Dude's really hit the big time ;)
(, Mon 17 May 2010, 10:44, archived)
# awesome stuff
I mentioned him when grilling a Google exec over free speech on the internet a while back :)
(, Mon 17 May 2010, 10:46, archived)
# To be honest,
never really listened to his stuff.

I'm sure he isn't the same, but as you said up there, there are too many ill informed morons who attach themselves to these groups. I know plenty of muslims who are lovely people, I know plenty of atheists are fuckwads. I think it is a dangerous thing to start attacking "Islam" when it isn't strictly Islam that is the problem, but the way that certain fundamentals preach and practice it. Same as any religion.
(, Mon 17 May 2010, 10:50, archived)
# Isn't it Islam that disallows men to shake a woman's hand in case she's on her period and therefore "dirty"?
(, Mon 17 May 2010, 10:57, archived)
# Aren't there also certain Christians who believe
that the world was created 6,000 years ago?

It doesn't mean that all Christians believe that though.
(, Mon 17 May 2010, 11:03, archived)
# Yes but I understood it to be a fundamental of Islam.
(, Mon 17 May 2010, 11:23, archived)
# I doubt it, I have worked with plenty of practising Muslims who shake hands with women.
I imagine it is the same rule as in Judaism.

It's all down to interpretation at the end of the day.

You can argue that it is a fundamental of Christianity to believe that the world was created in 6 days by God, that Eve was created from one of Adam's ribs, that Moses parted the red sea and saw someone with thrush or something like that, burning bush etc.

However, you don't have to believe that to be a Christian as far as I am concerned.
(, Mon 17 May 2010, 11:29, archived)
# Because picking and choosing the best bits from a religion is obviously the way to go
I'm with Doug Stanhope on this one. When someone says "I'm a Catholic but I don't believe in all the bad stuff", then they're not a Catholic.
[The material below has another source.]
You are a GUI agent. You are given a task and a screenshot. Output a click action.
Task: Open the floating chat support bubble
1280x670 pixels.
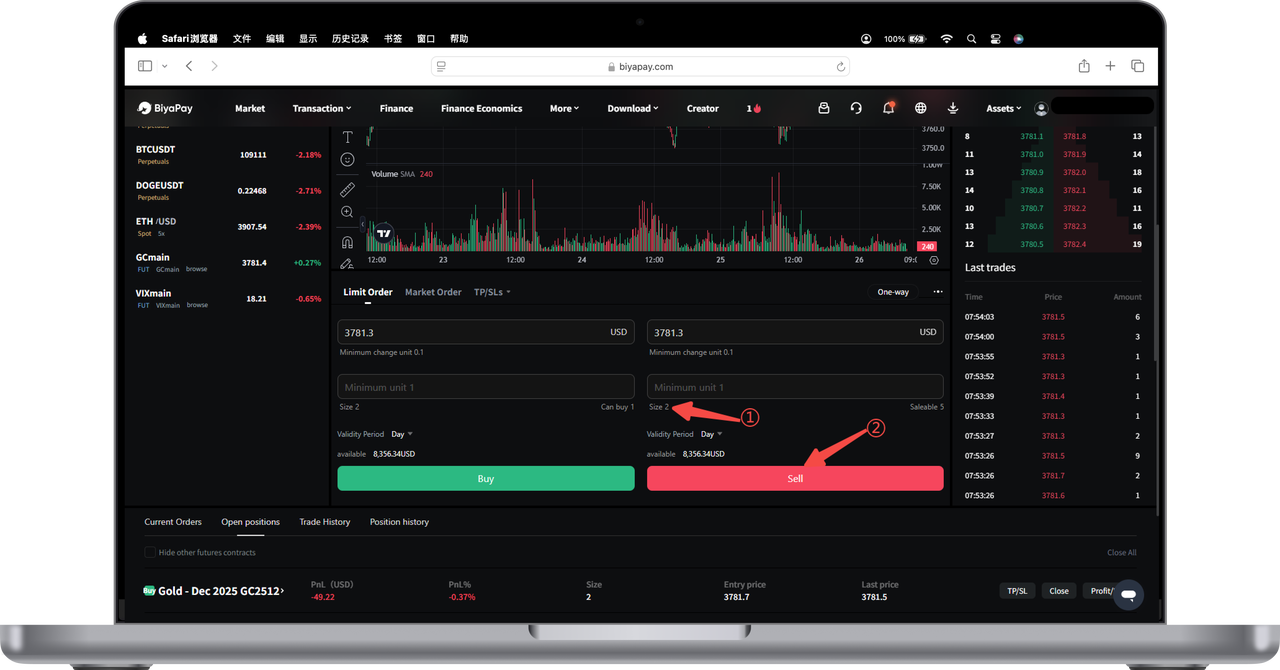(x=1128, y=594)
It's like saying you're a heroin addict, having never taken heroin.
(, Mon 17 May 2010, 11:31, archived)
# All of this ^^^
(, Mon 17 May 2010, 11:34, archived)
# This whole picking and choosing thing is a bullshit argument
That's like saying that you're not a rational person if you've ever been in love, or danced, or put yourself in harms way for someone else.

If you can't see a grey area, you're just as extremist as the extremists on the other side of the coin.
(, Mon 17 May 2010, 11:34, archived)
# eh?
surely the argument is that if you believe the bible (say) to be the word of god, you have to accept *everything* in the bible -- who the fuck are you to try and tell god what he should and shouldn't have told you? by extension, if you believe a part of the bible to be the word of god, what makes the rest of the bible *not* the word of god? if i believe the ten commandments to be from god, what makes me believe that the rest of the laws in exodus and deuteronomy *not* to be from god? what gives me the utter arrogance to do so?
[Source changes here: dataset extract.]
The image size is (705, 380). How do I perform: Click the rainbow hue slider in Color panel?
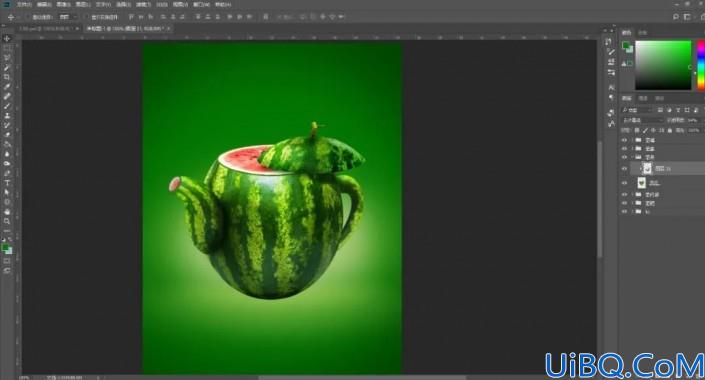point(701,65)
nothing -- if i believe any of it i have to believe all of it. if i cast doubt on any part of it, by arguing it's been filtered through the imperfect understanding of man or any other such apologetics, then i have to cast doubt on *all* of it.
(, Mon 17 May 2010, 11:40, archived)
# Do you consider yourself to be a rational person?
(, Mon 17 May 2010, 11:43, archived)
# I consider myself a person
but I couldn't really give a fuck if anyone else thinks I'm rational or not, in all honesty.

However, anyone who professes a religion and then cherry-picks the bits that they like -- I don't consider them to be thinking rationally about that religion. That doesn't mean that they're not perfectly rational about everything else, I'm not suggesting that, just that they're not being rational about their religion.
(, Mon 17 May 2010, 11:44, archived)
# Hahahahaha
The words "rational" and "religion" rarely co-exist
(, Mon 17 May 2010, 11:49, archived)
# I'm sure they have at some point in history
Some time.
(, Mon 17 May 2010, 11:53, archived)
# What about Scientology?
That's scientific. It has science in the name and everything.
(, Mon 17 May 2010, 13:09, archived)
# I didn't ask what other people think
Do you consider yourself to be a rational person?

The reason I ask is that by your logic, if you've ever done anything vaguely irrational then clearly your ability to think rationally must be in doubt. According to you, you don't get to pick and choose.

I'm sure you can see what a retarded argument this is.
(, Mon 17 May 2010, 11:52, archived)
# Only a sith deals in absolutes
(, Mon 17 May 2010, 11:54, archived)
# No, I'm sure you can see it's pretty retarded
to compare my opinion about myself with what GOD is meant to be telling us. I'm not God, so who gives a wet fuck about me? Everyone's irrational at times and most people are rational most of the rest of the time. But if this book is God's word then we should take every word of it extremely seriously. My logic hangs on a belief that the Bible is God's word. Since no-one in their right mind thinks that anything I say is God's word the logic doesn't even begin to apply.
(, Mon 17 May 2010, 11:55, archived)
# I give a fuck about you, that's why i'm asking.
It seems to me that you just don't see the bible for what it is - a 2000 year old self-help book. The only people that run into problems are the people that take the stories literally. The vast majority of christians don't take it literally. Start treating it like aesop's fables and you'll probably find some life lessons that you agree with.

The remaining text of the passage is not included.